Steli Efti: I love that. So most of the things that you said, I just want to highlight that, you can build these things where the product is basically prospecting and communicating an opportunity for users to upgrade and get more value out of the product at the right time, and in the right context. And do that in the product. You can additionally do that in email, you could set up drip emails that are contextual or behavioral. So based on what type of things a user does on your product, you could pre write emails that are basically a sales pitch of sword. And get sent to the customer telling them about new opportunities, telling them about what they’re going to get if they purchase, telling them about all kinds of things that you want to tell them. The same thing applies to your website. A lot of times, and this is actually an episode that have on the docket for us to talk about Hiten, which is good copywriting. Copywriting is something that I would advise somebody that has a self service product to read more about and learn more about. So not just how to make your website look really beautiful. I know that a lot of content marketing tips that out there today, especially in SAS, are more about building an audience and getting people’s email, so it’s much more about blog content and content on social media and stuff like that, video and all that. But what I’m referring to is the actual copy on your website that is trying to communicate to me what this is, why need this and why I should the next action, what the next action is. And in some cases, if you’re really smart, the copy might be prospecting me in some way. It might be saying things that will turn away that potential customers and that will draw in the right type of customers instead of trying to draw in everybody. So I think my final tip, Hiten you really crush it with giving people all these ideas on what to do with the self service part.

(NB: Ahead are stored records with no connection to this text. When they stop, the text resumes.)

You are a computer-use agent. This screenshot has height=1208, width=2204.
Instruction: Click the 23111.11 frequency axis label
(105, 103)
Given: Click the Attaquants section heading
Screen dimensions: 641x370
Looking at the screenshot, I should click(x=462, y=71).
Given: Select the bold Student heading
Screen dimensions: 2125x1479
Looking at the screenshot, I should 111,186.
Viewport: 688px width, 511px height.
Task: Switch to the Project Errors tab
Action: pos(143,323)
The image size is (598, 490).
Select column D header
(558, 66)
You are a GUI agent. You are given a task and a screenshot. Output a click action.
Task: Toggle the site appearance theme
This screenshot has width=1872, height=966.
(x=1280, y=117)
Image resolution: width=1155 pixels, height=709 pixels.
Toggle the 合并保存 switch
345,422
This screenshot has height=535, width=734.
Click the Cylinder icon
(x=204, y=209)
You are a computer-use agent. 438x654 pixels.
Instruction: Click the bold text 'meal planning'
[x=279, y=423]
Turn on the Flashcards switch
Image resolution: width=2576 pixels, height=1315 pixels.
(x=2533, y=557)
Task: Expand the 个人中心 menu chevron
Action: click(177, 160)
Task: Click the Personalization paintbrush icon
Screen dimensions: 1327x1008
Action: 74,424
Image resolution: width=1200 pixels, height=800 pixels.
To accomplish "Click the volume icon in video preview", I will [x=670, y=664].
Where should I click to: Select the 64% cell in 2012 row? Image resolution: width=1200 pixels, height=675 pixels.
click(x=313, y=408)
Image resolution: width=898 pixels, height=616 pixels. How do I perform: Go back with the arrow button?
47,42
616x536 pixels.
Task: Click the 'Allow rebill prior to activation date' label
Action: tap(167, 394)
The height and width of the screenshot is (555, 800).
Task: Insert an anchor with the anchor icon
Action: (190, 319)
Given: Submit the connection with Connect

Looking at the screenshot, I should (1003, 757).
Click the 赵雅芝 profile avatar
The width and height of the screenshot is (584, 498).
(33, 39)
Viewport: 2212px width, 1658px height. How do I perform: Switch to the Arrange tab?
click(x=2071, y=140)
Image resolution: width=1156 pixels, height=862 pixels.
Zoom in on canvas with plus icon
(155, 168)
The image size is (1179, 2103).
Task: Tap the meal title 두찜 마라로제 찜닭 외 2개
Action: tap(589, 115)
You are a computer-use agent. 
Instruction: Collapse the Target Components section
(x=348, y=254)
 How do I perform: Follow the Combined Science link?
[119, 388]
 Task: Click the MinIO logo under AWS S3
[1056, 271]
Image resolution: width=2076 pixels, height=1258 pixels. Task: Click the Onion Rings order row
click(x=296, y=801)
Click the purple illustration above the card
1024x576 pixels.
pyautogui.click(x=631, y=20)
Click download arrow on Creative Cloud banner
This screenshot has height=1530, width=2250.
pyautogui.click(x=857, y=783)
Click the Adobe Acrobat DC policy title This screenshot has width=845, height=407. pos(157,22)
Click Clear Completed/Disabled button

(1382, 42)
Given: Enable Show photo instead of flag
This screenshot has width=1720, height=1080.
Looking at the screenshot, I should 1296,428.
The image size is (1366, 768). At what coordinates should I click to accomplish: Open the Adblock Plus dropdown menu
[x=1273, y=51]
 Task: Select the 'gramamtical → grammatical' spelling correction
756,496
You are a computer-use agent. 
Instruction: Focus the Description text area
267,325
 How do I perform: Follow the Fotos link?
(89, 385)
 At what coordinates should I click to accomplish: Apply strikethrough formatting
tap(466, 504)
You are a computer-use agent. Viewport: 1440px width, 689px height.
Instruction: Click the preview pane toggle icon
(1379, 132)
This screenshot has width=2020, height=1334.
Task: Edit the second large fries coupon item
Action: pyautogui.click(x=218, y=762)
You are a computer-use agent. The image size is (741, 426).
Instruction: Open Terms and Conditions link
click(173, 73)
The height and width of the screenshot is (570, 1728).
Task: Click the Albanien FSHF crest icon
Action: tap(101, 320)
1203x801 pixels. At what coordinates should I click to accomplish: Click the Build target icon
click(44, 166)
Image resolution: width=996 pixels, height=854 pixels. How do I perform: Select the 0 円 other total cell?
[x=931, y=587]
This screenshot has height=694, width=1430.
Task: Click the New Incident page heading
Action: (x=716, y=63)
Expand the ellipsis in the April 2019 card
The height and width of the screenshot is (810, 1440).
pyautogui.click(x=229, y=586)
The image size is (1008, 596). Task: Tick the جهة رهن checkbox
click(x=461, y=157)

I think my tip at the end of this episode, more generically would be, learn more about copywriting, read a bunch of books, read a bunch of articles, and really look at your website copy and see if this was a presentation, if those were words that a salesperson would speak to another human, how pervasive are these words? How influential? How convincing? And how focused are these words, not just on explaining everything but actually truly convincing and selling somebody of the value that you can provide to them.
Hiten Shah: Yeah, now that’s really good. I think the framing and the value prop and copy, it has to speak to the people who are going to pay it. Right?
Steli Efti: There you go.
Hiten Shah: That’s important.
Steli Efti: All right. That’s it from us for this episode. We’ll hear you very soon.